- IATA: none; ICAO: none; LID: COJ;

Summary
- Airport type: Public
- Operator: Jalisco State Government
- Serves: Costalegre
- Location: Tomatlán municipality
- Elevation AMSL: 46 ft / 14 m
- Coordinates: 19°43′07″N 105°13′56″W﻿ / ﻿19.71861°N 105.23222°W

Map
- COJ Location of the airport in Quintana Roo COJ COJ (Mexico)

Runways
| Direction | Length |  | Surface |
| ft | m |
| 14/32 | 7,218 | 2,200 | Asphalt |
- AFAC

= Costalegre Airport =

Costalegre Airport or Chalacatepec Airport (AFAC: COJ) is an airport located in Tomatlán municipality in Jalisco and is operated by the Government of the State of Jalisco. Construction began in 2006 with a project for the construction of an airport in the Costalegre area with capacity to receive aircraft of up to 170 passengers and that would begin operations in 2015, however, in 2018 the construction of the airport had to be suspended due to the lack of possession of land that belonged to the José María Morelos Ejido, so its potential opening would also be postponed until 2019. However, the project was resumed until 2022 and by 2023 an investment of almost 95 million pesos (US$4.8 million) had already been made, this with the intention of beginning operations during the year 2024.
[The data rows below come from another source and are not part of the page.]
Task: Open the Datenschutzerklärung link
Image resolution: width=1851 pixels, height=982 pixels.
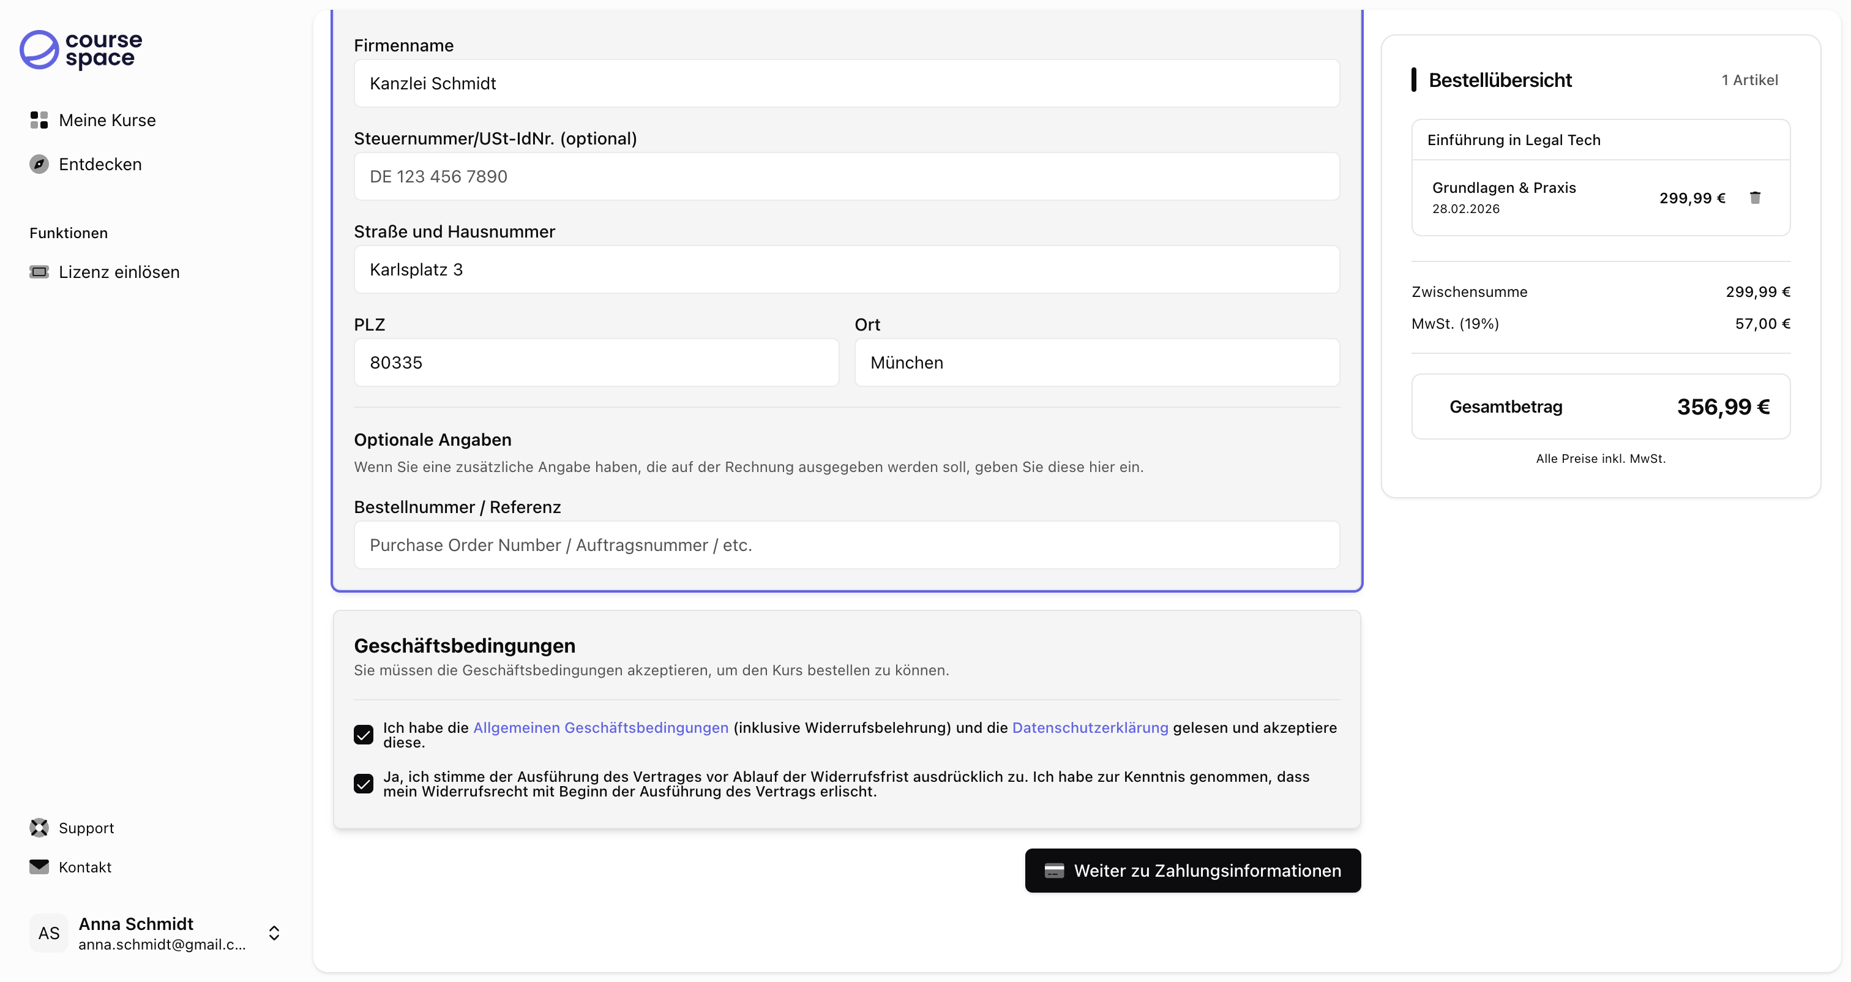Action: (1089, 728)
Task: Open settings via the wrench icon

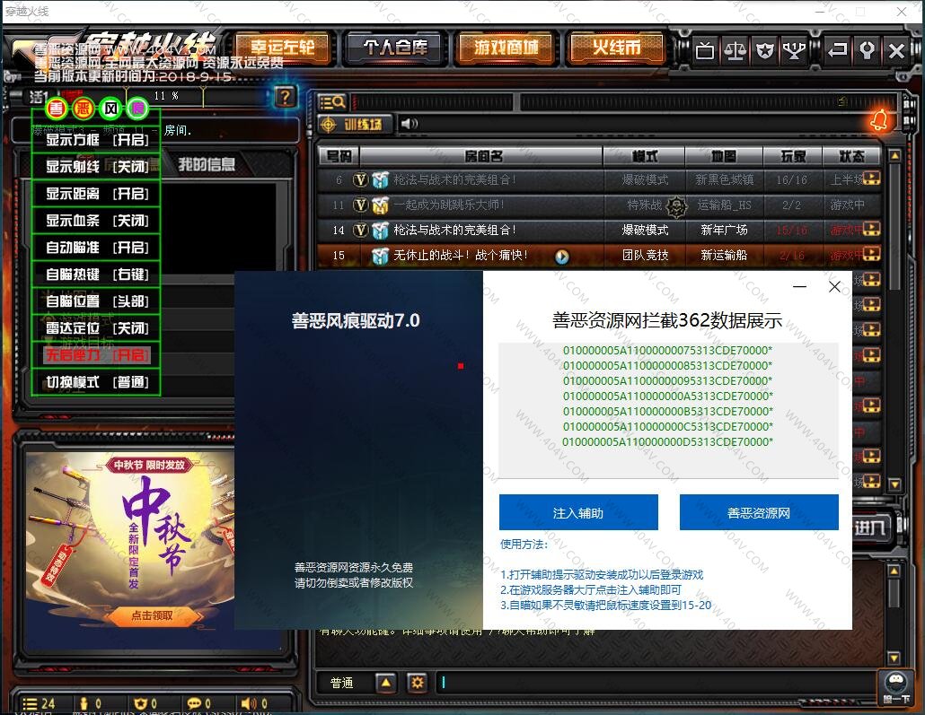Action: (867, 50)
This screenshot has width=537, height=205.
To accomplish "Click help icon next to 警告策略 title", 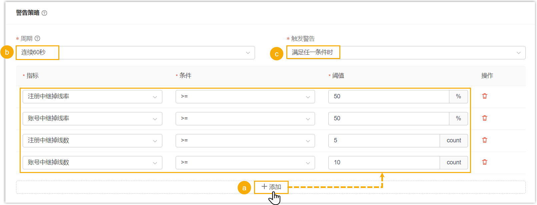I will [44, 13].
The airport was planned to have a 24,062-square-meter aviation apron, three tanks with a capacity of 50,000 liters of jet fuel each and two with a capacity of 20,000 liters of Avgas each. It is also planned to have a control tower, fire station, weather station, maintenance area, baggage storage, and terminal building. Regarding landing aids, the runway will be lit, and there will also be VOR/VHF systems, instrument landing system, and P.A.P.I. lights.

The airport was officially inaugurated on October 3, 2024, by Governor Enrique Alfaro. It features a 10,000-square-meter apron and a 27-space parking lot, a 2,200-meter-long and 45-meter-wide paved runway with turn ramps at both ends, and a terminal building.